The World Tree branches out over our world, the world watched over by Heimdall as guardian. In this way, he-as-tree functions as the world’s warden tree, echoing on a cosmic scale the northern European belief in a homestead’s greatest tree as watcher over the generations of inhabitants. As the earthly tree sees far and wide from its high vantage point, as the earthly tree never sleeps in its unceasing watchfulness, so does Heimdall as the World Tree.

If we accept that the Old Icelandic poem Rígsþula (“List of Ríg”) is indeed about Heimdall and follow tradition by linking it to the opening of the great prophecy, then he is the father of all the tribes and all the classes of humanity. Not just Icelanders. Not just northern Europeans. All of us.

The World Tree isn’t the Scandinavia Tree or the White People Tree. It’s the tree of the entire world with roots deep inside the planet and branches that spread over and connect all living beings.

Under growing branches, not set in stone

In the second episode of Cosmos: A Spacetime Odyssey, Neil deGrasse Tyson presents a powerful vision of the Tree of Life that illustrates the interconnectedness of all that live on earth. As if to underscore the imagery of the Norse myths, he makes a particular point of showing the similarities of an oak tree’s DNA with his own. “This tree and me,” he says, “we’re long-lost cousins.”

“The Oak and the Reed” by Gustave Doré from The Fables of La Fountaine (1867)

The film Dark Universe, also narrated by Tyson, presents visualizations of the dark matter flowing throughout the universe that look like the cells of a tree or of a human being. Everything that is, is intrinsically connected. The macroscopic mirrors the microscopic, as the World Tree is an enlargement of the warden tree and Heimdall-as-tree magnifies humans-as-trees.

In the third decade of the twenty-first century, when we’re still weighted down with translations of the Eddas by baby boomer academics who resolutely translate terms for families, kindreds, and generations as “race,” it’s good to remember that the poems and myths tell us of all humanity being descended from and watched over by Heimdall-as-World-Tree. We can counter the racialist baggage that living scholars still carry forward from 19th-century scholarship by refreshing ourselves in the well of myth.

No, the corpus of Norse mythology is not some pure and beautiful lore of warm hugs. It is also not the corpus of “white religion” that so many practitioners of modern paganism today make it out to be, whether they overtly promote racist ideology or more carefully couch their language in terms of ancestry, heritage, and rhetoric referring to Vikings and Germanic tribes as “our glorious forefathers.”

In the ancient poetry and mythology, the World Tree grows from roots deep in the earth and watches over the entire world, and we humans are made from trees. In modern scientific theory, the world axis sprouts from roots in the earth below to reach up to the stars above, the cell-like structures of dark matter hold the cosmos together, and we are related to trees at a genetic level. There is no fundamental conflict between embracing the myths in our hearts and following the science with our minds.

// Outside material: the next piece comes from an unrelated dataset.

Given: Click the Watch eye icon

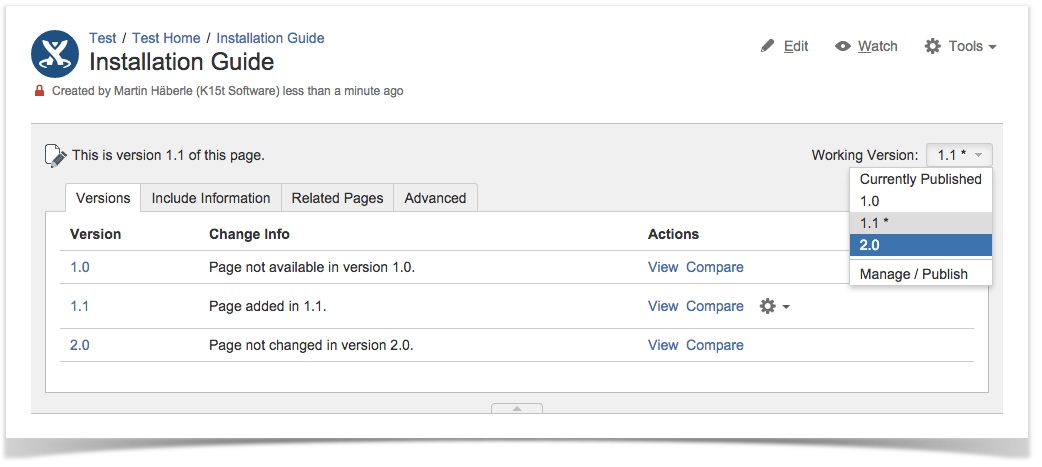Looking at the screenshot, I should [843, 46].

There is also no fundamental conflict between loving Norse mythology and celebrating the diversity of the human family. We are all related to each other, and we all live together beneath the branches of the World Tree – whether conceived as spiritual symbol, mystical manifestation, or astronomical actuality.

It is indeed possible to have a theology of today that seeks inspiration from the old tales. There’s a lot of work to be done, but we can embrace the poetry and mythology without falling into the quicksand of fundamentalism or promoting the tired old racialism of outdated scholarship.

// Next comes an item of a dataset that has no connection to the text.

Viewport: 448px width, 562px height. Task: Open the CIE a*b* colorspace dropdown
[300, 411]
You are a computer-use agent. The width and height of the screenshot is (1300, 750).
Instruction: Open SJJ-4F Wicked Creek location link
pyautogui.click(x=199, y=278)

Ásatrú and Heathenry are extremely young new religious movements. There’s no reason to assume that our theology is so set in stone that it cannot engage with the complex lives we lead now, or that it’s impossible to both honor the old worldviews and be true to our own diverse experiences and the scientific teachings of today. A lot of work is still to be done by those open to possibility and growth.

An earlier version of this article appeared at The Wild Hunt.